HP Spins Off WebOS To New “Gram” Company
Creation of Gram unit apparently completes HP’s long goodbye to WebOS
Hewlett-Packard’s protracted goodbye to Palm and the WebOS mobile operating system seems to have finally been concluded, after it reportedly spun-off HP’s webOS Global Business Unit into a separate company.
According to a leaked memo seen by webOS Nation on Tuesday, HP apparently called a meeting with all webOS employees late last week to reveal the move, which has been on the cards for a long time now.
Stealth Mode
The memo told staff that the new company is currently in stealth mode regarding its product offering.
“We are an incubation company, and we are trusting you to keep this company name and product under the radar to give it time to take root and grow. You can wear the logo, help build the momentum of the new identity, talk to your families and friends about it. If someone from the outside asks, you can say, “GRAM is a new company. We are in stealth mode on our product offering,” the memo reportedly said.

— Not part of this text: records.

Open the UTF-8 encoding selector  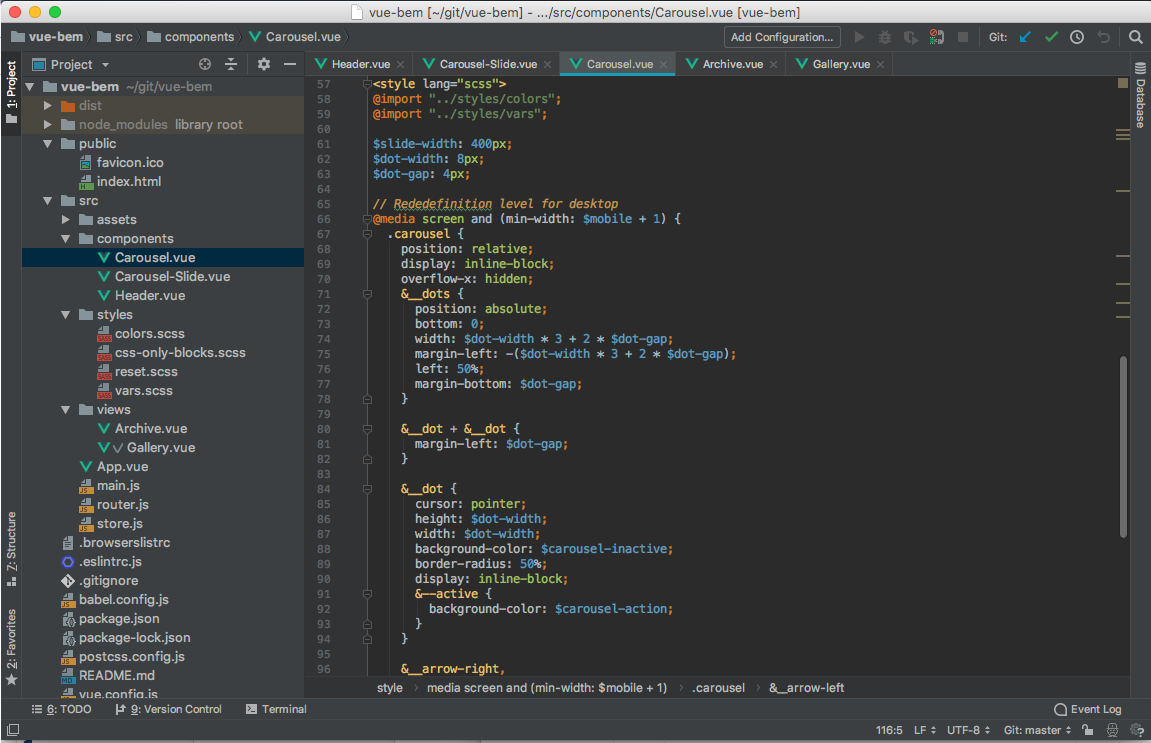click(x=964, y=729)
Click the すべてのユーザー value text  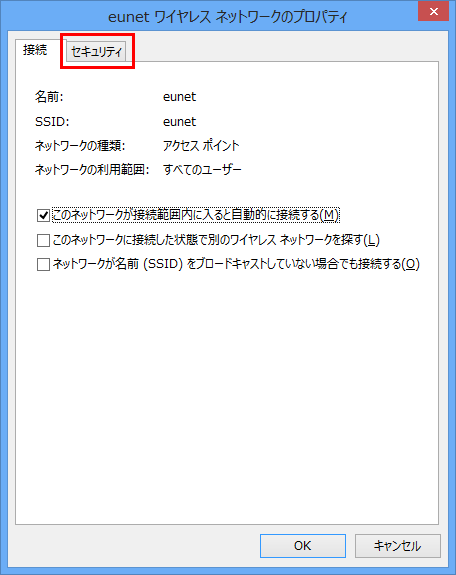[x=202, y=170]
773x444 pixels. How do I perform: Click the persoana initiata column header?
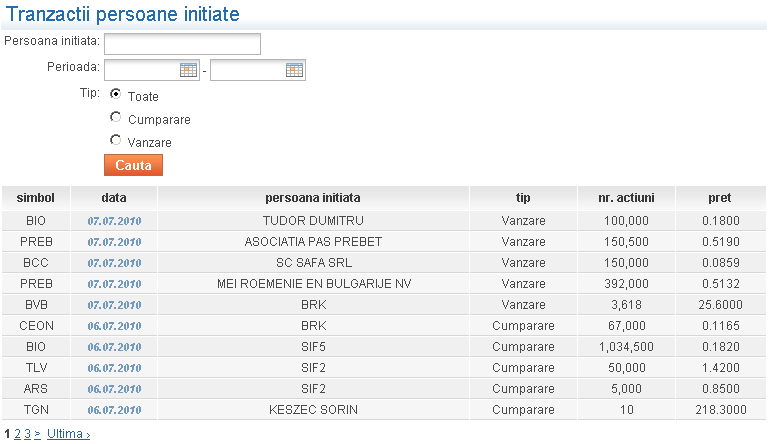(313, 198)
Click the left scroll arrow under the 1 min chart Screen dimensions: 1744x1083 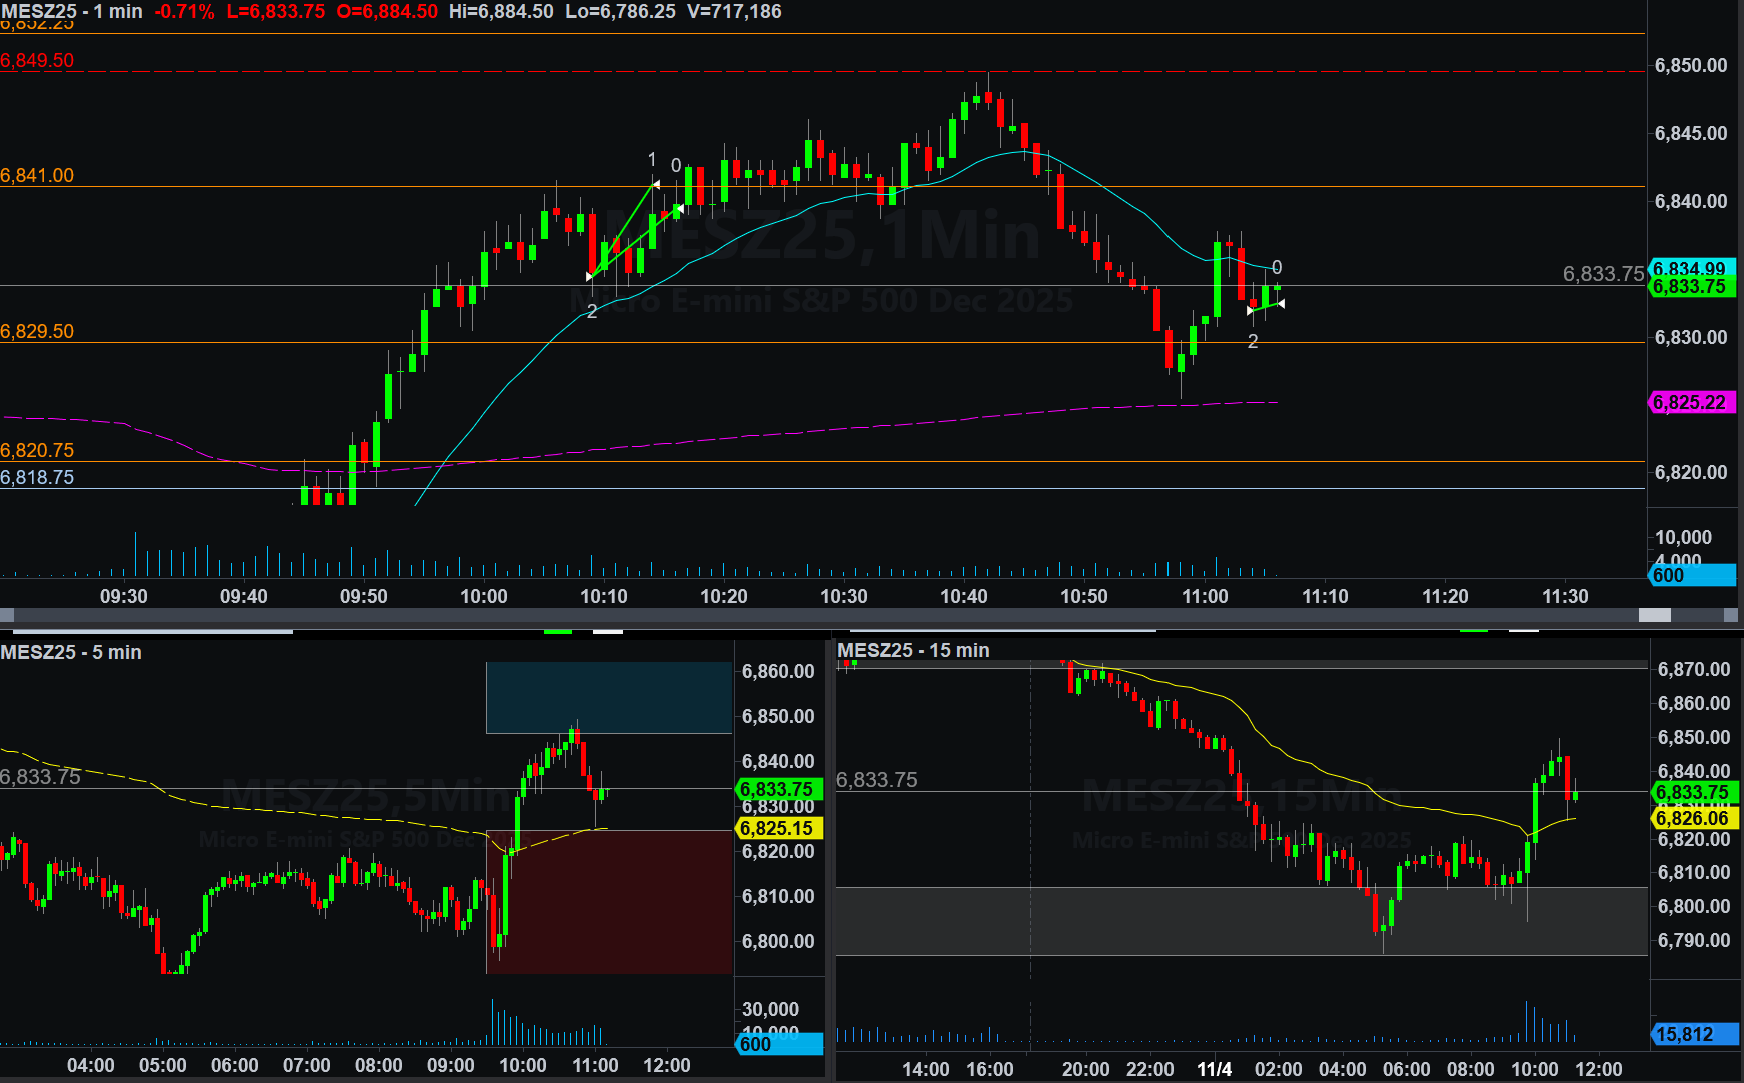(6, 615)

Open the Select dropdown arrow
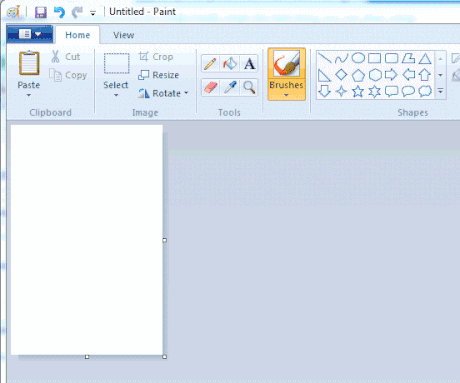tap(116, 95)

The future of WebOS is still unclear, then. What is known is that Gram is not focusing on making consumer hardware, but instead says it will concentrate on software, user experience, the cloud, engineering, and partnering.
“We are no longer a consumer hardware brand, we are a different company with focus on software, User Experience, Cloud, engineering and partnering. This change in identity will take some getting used to and that’s normal,” the memo said.
Long Goodbye
The move by HP has been widely expected. In December it announced it would make WebOS an open source offering by September 2012 under the Apache 2.0 licensing system.
HP had acquired webOS when it bought Palm in 2010 and then used the mobile OS in the TouchPad tablet and smartphones. However the TouchPad lasted just six weeks before the product line was terminated by former CEO Leo Apotheker, just before he was ousted in August 2011.
And further evidence of HP distancing itself from WebOS came when former Palm CEO Jon Rubinstein departed in January. That move, coupled by HP axing almost half the webOS team, was felt by some as the final nail in the operating system’s coffin.
And then May some of HP’s WebOS Enyo team jumped ship to Google.
Enyo was the HTLM5-based application framework for webOS (essentially the webOS developer tool. Those developers were said to be the key personnel within the programme, including team leader Matt McNulty.
HP did not respond to TechweekEurope at the time of writing.